Detroit is located on the border of Canada and was once settled by French Explorers. As the birthplace of the automobile, this city is chock full of history and innovation. Once an industrial hub, Detroit is now a thriving art, culture, and sports city with many beautiful homes for sale.

Activities: Henry Ford Museum, Detroit Institute of Art, Belle Isle Park, Comerica BallPark, GM Renaissance Center, Motown Museum, Fox Theatre, Campus Martius Park, Greektown Casino, The Guardian Building, Detroit Historical Society

Detroit, MI

Duluth, Minnesota

Duluth is a port city located on Lake Superior in the awe-inspiring Great Lakes region (the largest body of freshwater on earth!) With beautiful lakefront trails, parks, mountains, and more, Duluth is an excellent place for outdoor activities like kayaking, skiing, and horseback riding.

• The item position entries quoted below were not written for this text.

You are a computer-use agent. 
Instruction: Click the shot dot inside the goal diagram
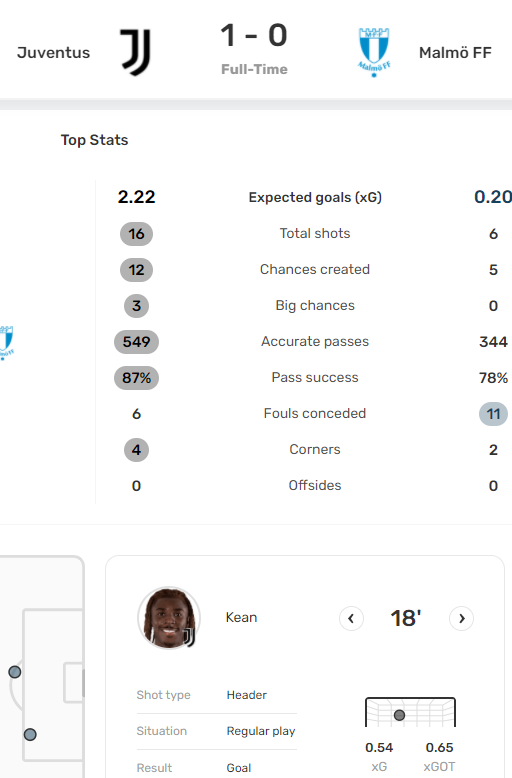pos(399,715)
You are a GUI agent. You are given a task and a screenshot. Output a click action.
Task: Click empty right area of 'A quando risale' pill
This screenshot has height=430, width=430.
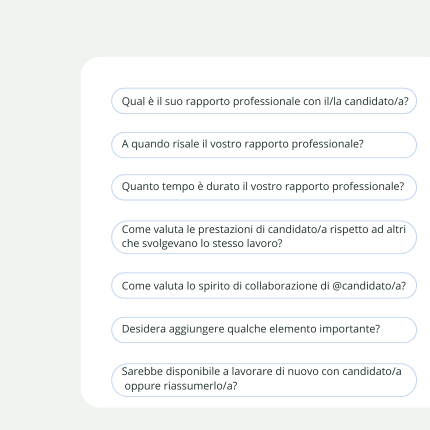(388, 145)
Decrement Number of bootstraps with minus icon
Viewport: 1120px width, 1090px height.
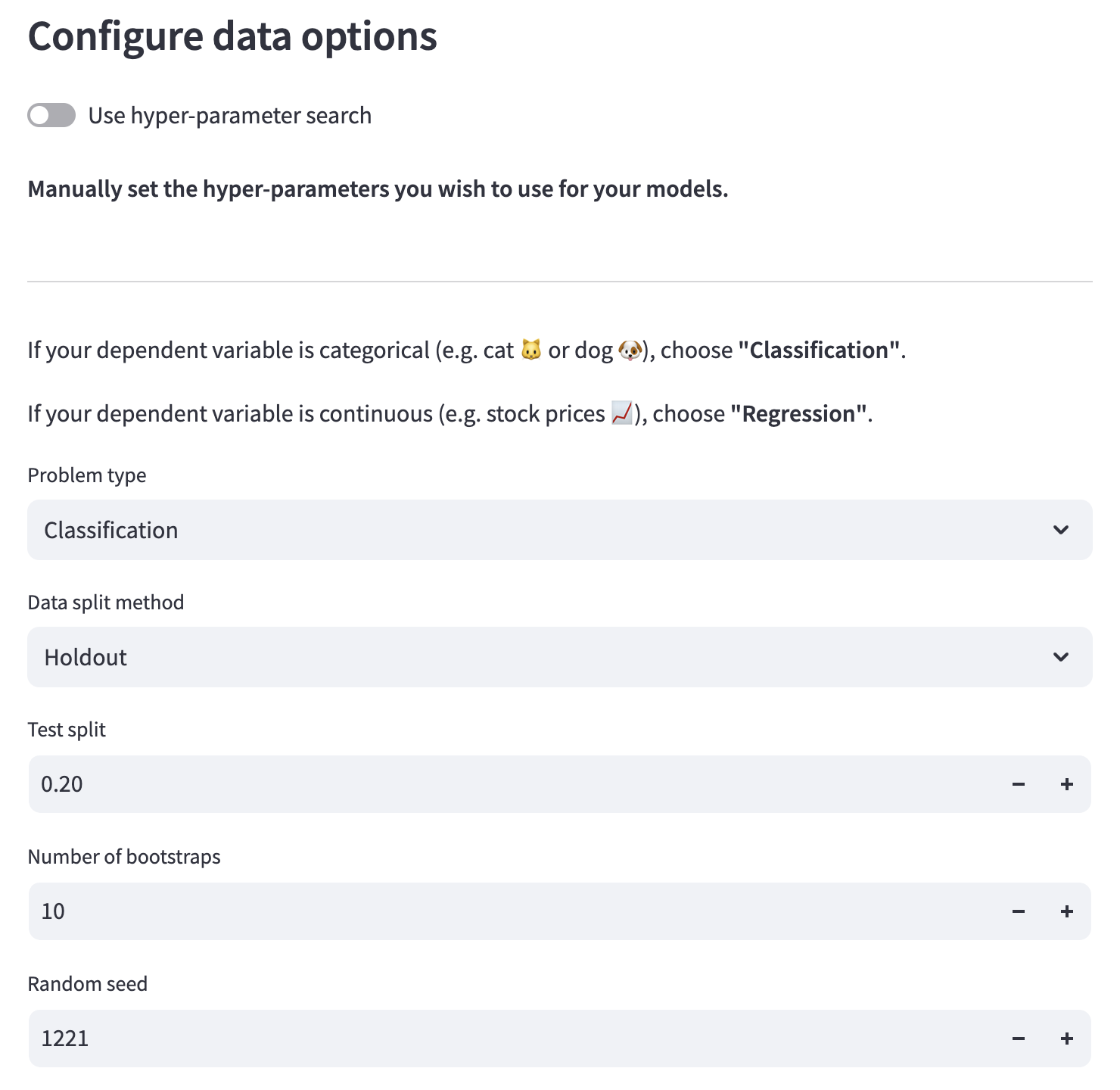click(x=1018, y=911)
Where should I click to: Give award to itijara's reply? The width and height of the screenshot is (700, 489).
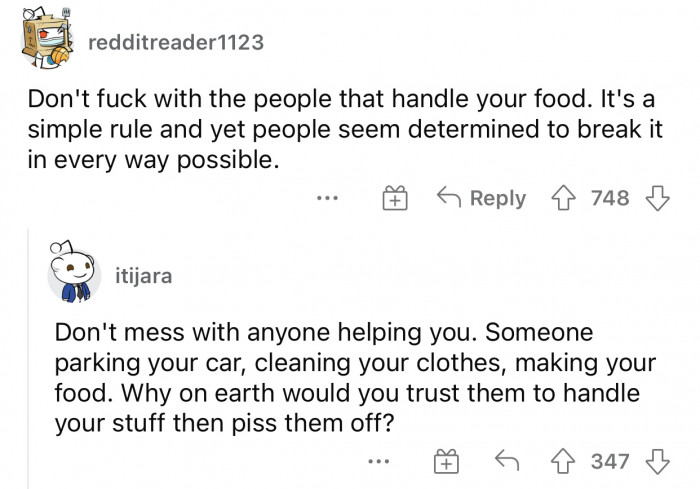(x=446, y=461)
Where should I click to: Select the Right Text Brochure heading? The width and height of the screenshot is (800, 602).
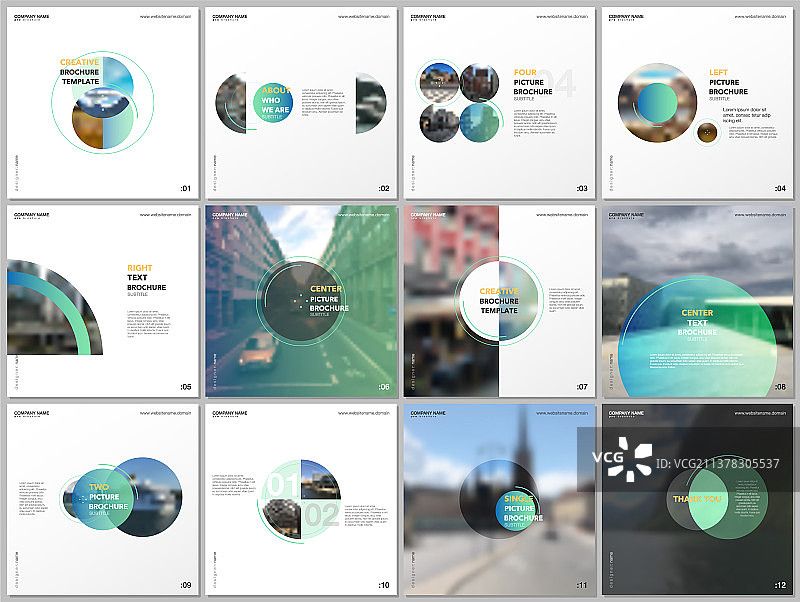pos(146,282)
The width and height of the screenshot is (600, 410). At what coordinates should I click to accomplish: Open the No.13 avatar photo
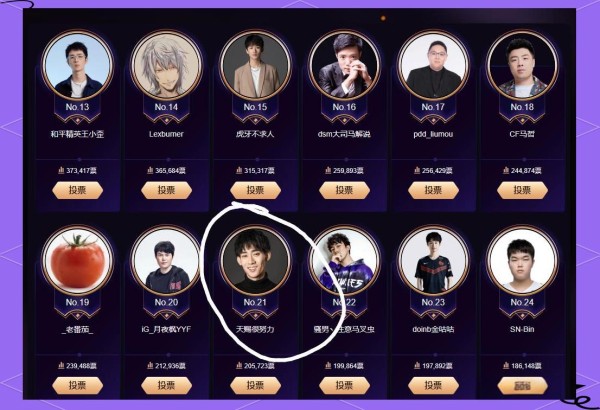[x=77, y=65]
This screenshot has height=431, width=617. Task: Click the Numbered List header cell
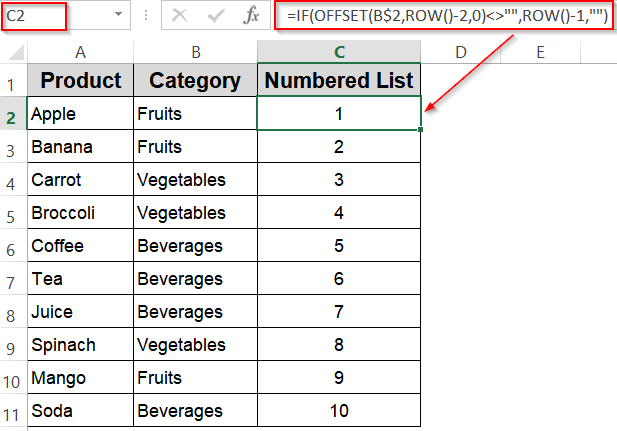(x=339, y=81)
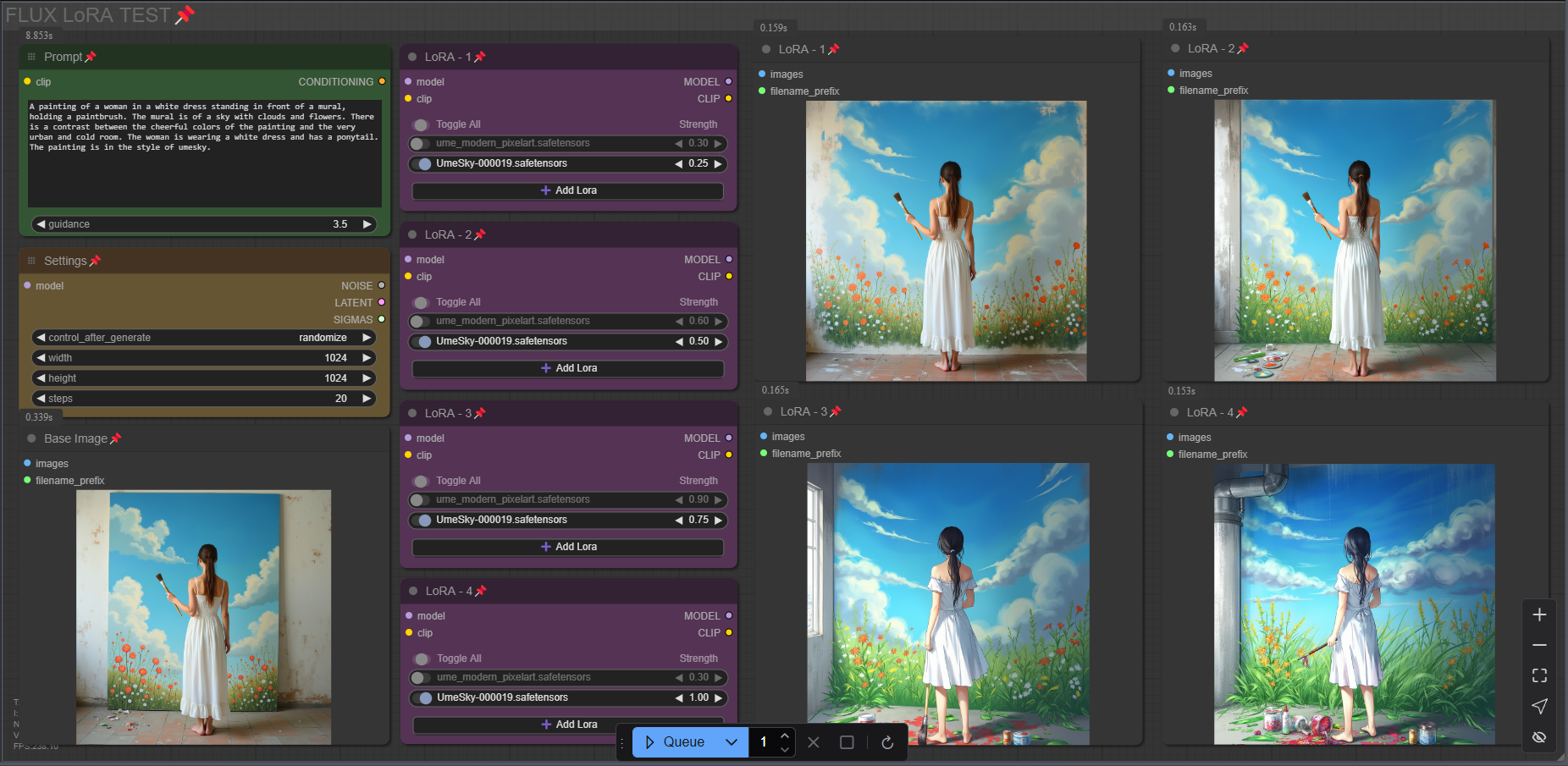Screen dimensions: 1568x766
Task: Collapse the LoRA - 4 node using its dot
Action: click(x=413, y=591)
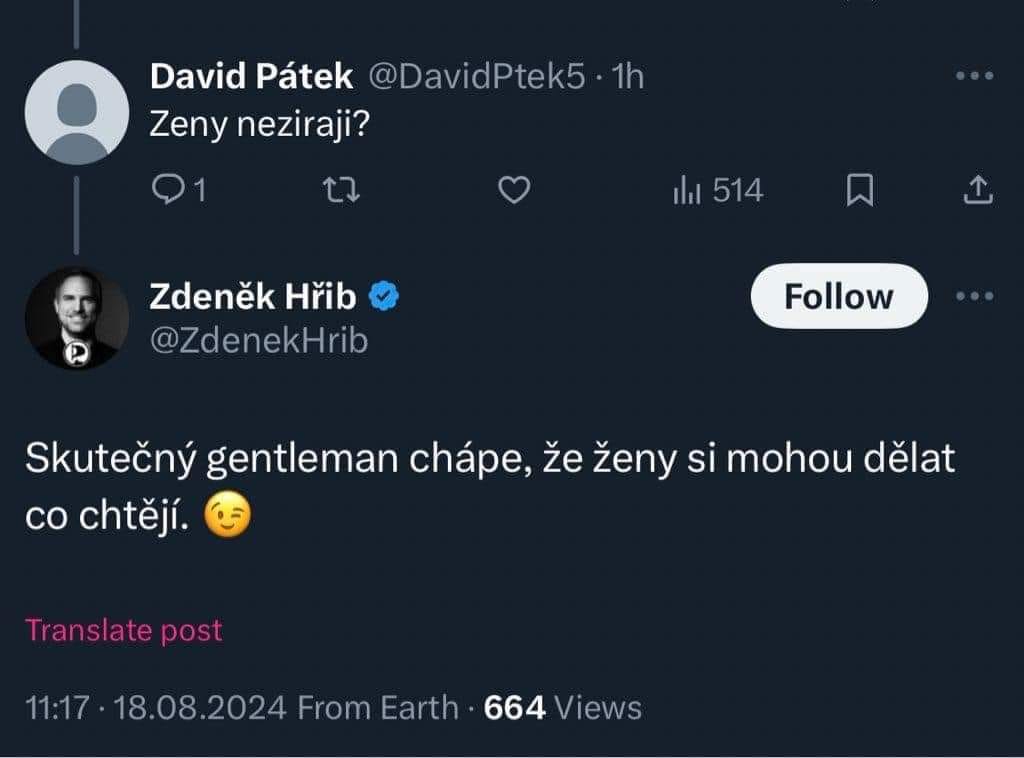
Task: Open the @DavidPtek5 handle
Action: point(477,77)
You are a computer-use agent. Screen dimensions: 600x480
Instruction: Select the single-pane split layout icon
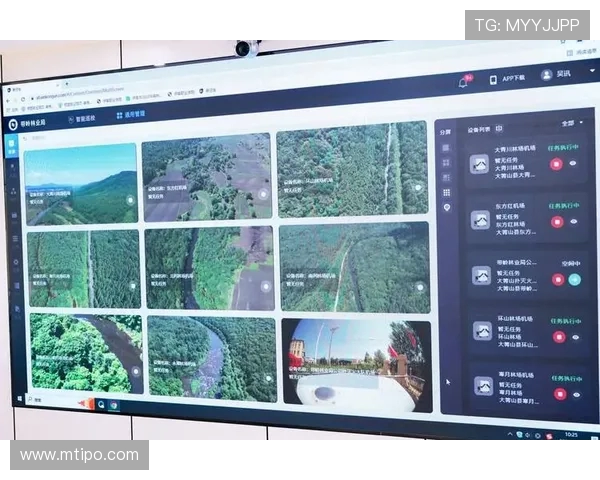click(446, 147)
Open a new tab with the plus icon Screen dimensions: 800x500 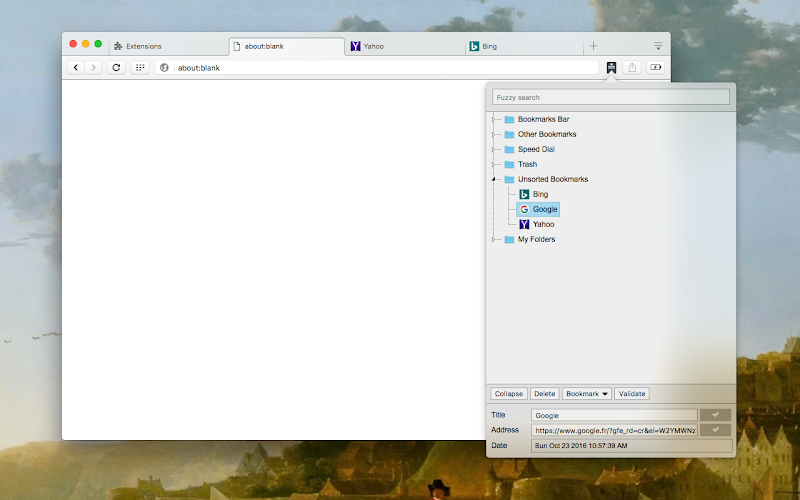point(593,46)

Activities: Canal Park, Spirit Mountain Recreation Area, Glensheen, Great Lakes Aquarium, Lake Superior Railroad Museum, Aerial Lift Bridge, Jay Cooke State Park

St. Louis, Missouri

St. Louis is nestled along the Mississippi River and is home to the iconic Gateway Arch built in the 1960s in honor of Lewis and Clark. This city has so much to offer, from family-friendly activities to blues clubs to historical landmarks.

Activities: Missouri Botanical Garden, Gateway Arch, Saint Louis Zoo, Saint Louis Art Museum, Busch Stadium, National Blues Museum, River City Casino and Hotel, World Chess Hall of Fame.

St Louis, Missouri

Lincoln, Nebraska

Lincoln is home to the University of Nebraska and has a vibrant shopping and nightlife scene. They also have the most parkland in the United States, which allows for plenty of lively festivals and attractions in the summer.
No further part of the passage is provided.